Damals, mit siebzehn, als ich zu schreiben begann, kam noch etwas anderes hinzu: Die Verliebtheit in das Leben, die grenzenlose Neugierde, im Wechsel mit den tieftraurigen Phasen, aber auch diese Musik lebte ich bedingungslos. Nirvana ist Teil meiner DNA. Möglich war alles, und „ich wollte alles, im Moment, sofort und vollkommen oder ich wollte gar nichts.“ Die Schauspielprüfung habe ich nur drei Mal probiert, die meisten AnwärterInnen nehmen zwanzig Anläufe, aber Antigone und Jeanne d’Arc habe ich bis heute verinnerlicht.

Und wenn ich mich heute nach etwas sehne, dann nach dieser Wildheit; rauszugehen, zu tanzen, Menschen zu treffen, die nicht hypnotisch auf ihre Bildschirme starren. Gespräche zu führen, frei von der Leber weg, zu lachen, sich zu umarmen, Menschen zu riechen, ihr Herz schlagen zu hören.

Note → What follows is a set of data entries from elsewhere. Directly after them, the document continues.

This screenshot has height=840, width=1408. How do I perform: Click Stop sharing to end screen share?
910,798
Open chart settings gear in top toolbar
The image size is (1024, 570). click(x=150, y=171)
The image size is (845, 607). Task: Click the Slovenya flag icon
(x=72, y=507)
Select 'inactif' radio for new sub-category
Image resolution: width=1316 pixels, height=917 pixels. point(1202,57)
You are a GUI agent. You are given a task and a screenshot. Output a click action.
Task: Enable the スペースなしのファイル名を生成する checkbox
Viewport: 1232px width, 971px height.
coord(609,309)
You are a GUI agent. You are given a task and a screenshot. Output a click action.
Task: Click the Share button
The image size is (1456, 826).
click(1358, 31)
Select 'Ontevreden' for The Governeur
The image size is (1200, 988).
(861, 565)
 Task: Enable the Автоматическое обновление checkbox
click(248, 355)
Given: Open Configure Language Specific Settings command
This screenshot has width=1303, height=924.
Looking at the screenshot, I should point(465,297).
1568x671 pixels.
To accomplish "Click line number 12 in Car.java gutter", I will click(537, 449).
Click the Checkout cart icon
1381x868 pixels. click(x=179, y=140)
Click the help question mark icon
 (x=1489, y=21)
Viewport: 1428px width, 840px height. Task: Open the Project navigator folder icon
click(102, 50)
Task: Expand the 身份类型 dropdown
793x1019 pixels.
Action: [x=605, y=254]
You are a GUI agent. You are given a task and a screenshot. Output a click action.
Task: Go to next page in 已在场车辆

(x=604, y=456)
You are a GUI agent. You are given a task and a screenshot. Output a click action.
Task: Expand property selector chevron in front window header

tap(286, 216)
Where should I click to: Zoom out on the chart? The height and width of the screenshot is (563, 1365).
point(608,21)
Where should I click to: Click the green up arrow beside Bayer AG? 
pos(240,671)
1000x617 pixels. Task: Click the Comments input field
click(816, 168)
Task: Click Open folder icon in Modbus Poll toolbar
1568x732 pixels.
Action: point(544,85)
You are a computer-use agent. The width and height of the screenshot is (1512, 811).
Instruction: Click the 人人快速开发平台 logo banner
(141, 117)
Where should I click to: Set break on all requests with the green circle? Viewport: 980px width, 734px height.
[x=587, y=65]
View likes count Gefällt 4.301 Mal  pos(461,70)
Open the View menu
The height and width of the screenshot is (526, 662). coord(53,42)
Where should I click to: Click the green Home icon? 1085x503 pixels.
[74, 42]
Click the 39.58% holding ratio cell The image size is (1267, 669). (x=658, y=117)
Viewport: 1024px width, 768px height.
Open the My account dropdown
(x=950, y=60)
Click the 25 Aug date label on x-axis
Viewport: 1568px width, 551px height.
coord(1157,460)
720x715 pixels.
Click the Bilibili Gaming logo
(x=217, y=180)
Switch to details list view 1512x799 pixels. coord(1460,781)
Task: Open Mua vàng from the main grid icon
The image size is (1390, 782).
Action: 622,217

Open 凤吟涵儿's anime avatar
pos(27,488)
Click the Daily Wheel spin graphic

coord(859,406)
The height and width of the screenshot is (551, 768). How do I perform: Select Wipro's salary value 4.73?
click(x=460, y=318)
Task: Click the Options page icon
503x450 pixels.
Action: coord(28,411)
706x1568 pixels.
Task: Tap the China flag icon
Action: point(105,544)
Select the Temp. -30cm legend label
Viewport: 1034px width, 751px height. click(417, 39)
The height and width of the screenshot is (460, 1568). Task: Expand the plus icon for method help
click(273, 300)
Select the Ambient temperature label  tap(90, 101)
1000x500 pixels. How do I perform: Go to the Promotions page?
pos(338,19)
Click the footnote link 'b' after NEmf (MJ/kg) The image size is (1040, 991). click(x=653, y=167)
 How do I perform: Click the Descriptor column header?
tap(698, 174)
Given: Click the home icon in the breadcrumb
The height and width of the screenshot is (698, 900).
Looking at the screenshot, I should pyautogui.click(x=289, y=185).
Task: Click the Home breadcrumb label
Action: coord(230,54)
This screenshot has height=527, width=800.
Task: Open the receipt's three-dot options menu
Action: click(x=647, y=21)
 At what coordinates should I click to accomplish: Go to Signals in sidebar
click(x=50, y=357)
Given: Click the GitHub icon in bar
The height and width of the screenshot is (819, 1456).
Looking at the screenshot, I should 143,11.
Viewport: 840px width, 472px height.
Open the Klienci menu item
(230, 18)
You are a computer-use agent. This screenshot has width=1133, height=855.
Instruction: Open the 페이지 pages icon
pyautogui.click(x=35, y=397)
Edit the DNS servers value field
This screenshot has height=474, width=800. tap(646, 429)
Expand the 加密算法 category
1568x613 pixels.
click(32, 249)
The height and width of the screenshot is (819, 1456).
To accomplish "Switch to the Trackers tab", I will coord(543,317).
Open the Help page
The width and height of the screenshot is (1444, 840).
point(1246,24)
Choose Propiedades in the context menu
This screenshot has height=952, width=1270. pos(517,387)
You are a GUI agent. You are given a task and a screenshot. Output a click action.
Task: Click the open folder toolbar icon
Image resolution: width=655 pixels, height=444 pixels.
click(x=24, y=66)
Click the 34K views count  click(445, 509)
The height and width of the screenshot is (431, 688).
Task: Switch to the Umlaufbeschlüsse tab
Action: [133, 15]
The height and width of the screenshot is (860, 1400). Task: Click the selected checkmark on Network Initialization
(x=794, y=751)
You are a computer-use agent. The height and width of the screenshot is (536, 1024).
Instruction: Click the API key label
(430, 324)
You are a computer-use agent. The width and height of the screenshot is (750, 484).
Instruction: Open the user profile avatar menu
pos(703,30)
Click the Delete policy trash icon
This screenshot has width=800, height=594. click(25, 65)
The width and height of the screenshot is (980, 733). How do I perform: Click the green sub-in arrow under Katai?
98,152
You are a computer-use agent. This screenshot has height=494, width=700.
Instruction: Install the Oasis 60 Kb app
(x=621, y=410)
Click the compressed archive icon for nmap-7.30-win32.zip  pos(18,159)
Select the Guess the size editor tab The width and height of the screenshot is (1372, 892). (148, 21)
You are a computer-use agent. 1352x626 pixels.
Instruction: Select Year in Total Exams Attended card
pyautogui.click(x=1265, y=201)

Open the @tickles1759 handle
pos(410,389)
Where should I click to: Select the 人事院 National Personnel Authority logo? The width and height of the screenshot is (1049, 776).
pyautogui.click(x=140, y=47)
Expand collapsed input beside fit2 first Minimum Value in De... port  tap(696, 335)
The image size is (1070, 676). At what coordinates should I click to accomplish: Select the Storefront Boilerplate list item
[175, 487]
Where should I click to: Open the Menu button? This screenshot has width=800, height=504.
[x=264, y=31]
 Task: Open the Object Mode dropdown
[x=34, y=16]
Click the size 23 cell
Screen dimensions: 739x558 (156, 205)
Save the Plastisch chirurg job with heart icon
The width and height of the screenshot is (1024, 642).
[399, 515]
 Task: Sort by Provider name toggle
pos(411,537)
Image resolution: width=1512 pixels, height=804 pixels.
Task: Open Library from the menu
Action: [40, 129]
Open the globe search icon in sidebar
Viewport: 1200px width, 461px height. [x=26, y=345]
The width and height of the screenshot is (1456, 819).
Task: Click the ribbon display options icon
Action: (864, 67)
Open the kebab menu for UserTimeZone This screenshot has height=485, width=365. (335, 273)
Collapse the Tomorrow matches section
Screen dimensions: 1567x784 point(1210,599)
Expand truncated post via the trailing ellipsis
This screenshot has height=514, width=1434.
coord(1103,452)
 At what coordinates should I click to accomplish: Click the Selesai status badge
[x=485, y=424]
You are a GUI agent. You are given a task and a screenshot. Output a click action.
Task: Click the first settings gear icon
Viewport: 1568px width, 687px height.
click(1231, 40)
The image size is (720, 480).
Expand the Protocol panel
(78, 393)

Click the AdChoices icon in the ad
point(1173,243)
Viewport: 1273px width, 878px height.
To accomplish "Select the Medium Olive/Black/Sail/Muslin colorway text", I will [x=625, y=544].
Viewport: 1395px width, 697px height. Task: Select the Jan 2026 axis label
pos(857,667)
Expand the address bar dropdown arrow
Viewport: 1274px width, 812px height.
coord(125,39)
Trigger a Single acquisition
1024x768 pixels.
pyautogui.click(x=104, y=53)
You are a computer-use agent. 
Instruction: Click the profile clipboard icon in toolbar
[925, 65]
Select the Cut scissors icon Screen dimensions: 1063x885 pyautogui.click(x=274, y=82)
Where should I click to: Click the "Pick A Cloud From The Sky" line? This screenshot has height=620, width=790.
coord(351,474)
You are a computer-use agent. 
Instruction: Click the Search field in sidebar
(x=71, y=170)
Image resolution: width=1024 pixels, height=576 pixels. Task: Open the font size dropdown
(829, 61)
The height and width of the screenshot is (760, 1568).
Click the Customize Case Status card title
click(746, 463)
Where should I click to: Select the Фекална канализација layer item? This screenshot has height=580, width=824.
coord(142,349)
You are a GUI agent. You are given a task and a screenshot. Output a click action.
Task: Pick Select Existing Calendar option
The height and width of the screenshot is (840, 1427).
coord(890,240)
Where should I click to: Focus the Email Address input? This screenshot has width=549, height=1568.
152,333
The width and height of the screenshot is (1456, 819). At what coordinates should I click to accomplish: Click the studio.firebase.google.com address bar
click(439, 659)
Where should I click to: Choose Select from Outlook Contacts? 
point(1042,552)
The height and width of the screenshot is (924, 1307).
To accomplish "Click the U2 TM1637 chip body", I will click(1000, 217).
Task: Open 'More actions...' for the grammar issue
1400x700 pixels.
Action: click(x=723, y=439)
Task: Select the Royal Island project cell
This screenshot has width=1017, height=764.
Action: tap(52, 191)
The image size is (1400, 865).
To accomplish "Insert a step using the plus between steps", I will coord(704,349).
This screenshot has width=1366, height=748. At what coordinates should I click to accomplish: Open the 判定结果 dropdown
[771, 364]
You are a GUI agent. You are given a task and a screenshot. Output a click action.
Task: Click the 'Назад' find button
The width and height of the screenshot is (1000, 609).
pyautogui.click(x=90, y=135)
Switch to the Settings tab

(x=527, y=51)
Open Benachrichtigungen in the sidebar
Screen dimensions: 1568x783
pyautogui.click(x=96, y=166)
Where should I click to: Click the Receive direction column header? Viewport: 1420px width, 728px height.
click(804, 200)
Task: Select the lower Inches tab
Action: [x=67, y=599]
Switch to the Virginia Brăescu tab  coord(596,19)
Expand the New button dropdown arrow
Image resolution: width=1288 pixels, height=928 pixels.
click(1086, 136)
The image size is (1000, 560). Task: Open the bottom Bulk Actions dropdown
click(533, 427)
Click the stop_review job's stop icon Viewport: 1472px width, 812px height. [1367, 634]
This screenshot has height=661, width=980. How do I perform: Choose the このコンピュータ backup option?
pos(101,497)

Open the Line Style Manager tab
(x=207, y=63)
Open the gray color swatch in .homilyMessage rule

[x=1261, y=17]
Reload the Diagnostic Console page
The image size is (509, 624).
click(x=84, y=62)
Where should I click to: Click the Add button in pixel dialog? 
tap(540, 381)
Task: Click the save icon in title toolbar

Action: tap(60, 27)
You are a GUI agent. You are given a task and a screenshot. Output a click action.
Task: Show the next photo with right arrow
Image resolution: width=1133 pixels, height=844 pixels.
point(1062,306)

Ja, ich stelle mir vor, dass die Menschen nach diesem Spuk wieder so sind wie früher. Und vielleicht ist das ja möglich, wenn sie diese Zeitreise in die Vergangenheit auch machen, und ihr verloren geglaubtes Ich mit dem jugendlichen Übermut, den Träumen und den Visionen mitnehmen ins Jahr 2020. Und vielleicht lassen sich die Digital Natives ja auf unsere Erzählungen ein, um es selbst auszuprobieren: Das alte, verloren geglaubte Leben.